Oggi, le ricostruzioni storiche ritengono che nella realtà i Celti non praticarono mai sacrifici così cruenti, e che molta della cattiva fama dei loro riti fosse dovuta ai pregiudizi dell'Impero Romano che li asservì. Dubito, inoltre, che gli attuali adepti della Wicca amino molto "The Wicker Man", che rimane - ricordiamolo - soprattutto un film del terrore.

La riflessione che mi intriga, però, ha a che vedere più con la geometria del racconto che con i suoi aspetti estetici più palesi. E sono giunto a ritenere che un remake non accreditato di "The Wicker Man" fosse già stato prodotto. Glissando sui temi neopagani e sul confronto di religioni, ma riproducendo in modo piuttosto fedele i meccanismi narrativi che conducono il film verso il finale.

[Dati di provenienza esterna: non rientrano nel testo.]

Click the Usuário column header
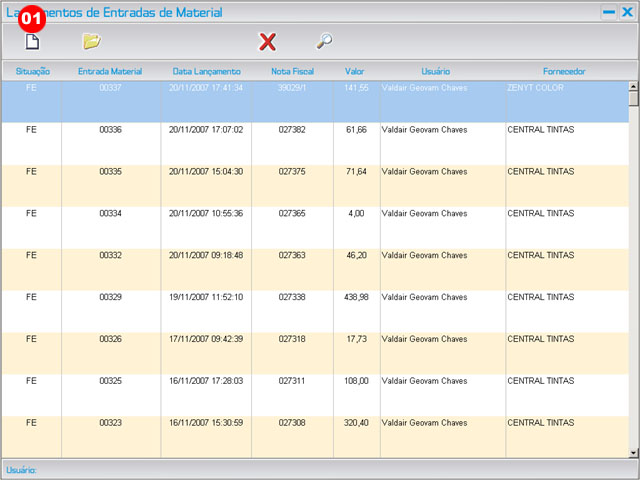 pos(435,72)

Il secondo film a cui mi sto riferendo è "Darkness", pellicola spagnola del 2002. Distante dalle ambientazioni gotico-rurali di "The Wicker Man", anche "Darkness" è il racconto di un culto stregonesco risoluto a compiere un sacrificio umano che si prepara da lungo tempo. Le motivazioni dei personaggi sono ben diverse (la liberazione di un oscuro demone e non il propiziarsi un buon raccolto), ma il gioco del racconto di spavento sono molto simili. Anche in "Darkness" i protagonisti si adoperano per prevenire la celebrazione di un rito di sangue che vedrà come vittima uno di loro. Ma anche qui scopriranno, in un finale concitatissimo, che era tutto un abbaglio, che la vittima prescelta era tutt'altra, e che le loro azioni sono state influenzate affinché essi stessi diventassero gli inconsapevoli complici dell'orribile stregoneria.

Vi ricorda niente? Sia in "The Wicker Man" che in "Darkness", vediamo ribaltare la regola base del racconto giallo. Praticamente, ci viene subito mostrato chi sono gli assassini, ma il vero enigma è l'identità della vittima, che alla fine risulterà non essere il personaggio che credevamo.

E' questo il vero nocciolo del film. Già rifatto nel 2002, per quanto riguarda i meccanismi ad orologeria della trama, e pare completamente distorto dalla nuova pellicola del 2006.

Visto l'attuale trend del remake, che pare travolgere in modo particolare il genere horror, diventa sempre più difficile dire qualcosa di nuovo. E anche dirlo bene. Né servirà sacrificare classici del cinema al dio profitto per scongiurare la galoppante crisi delle idee.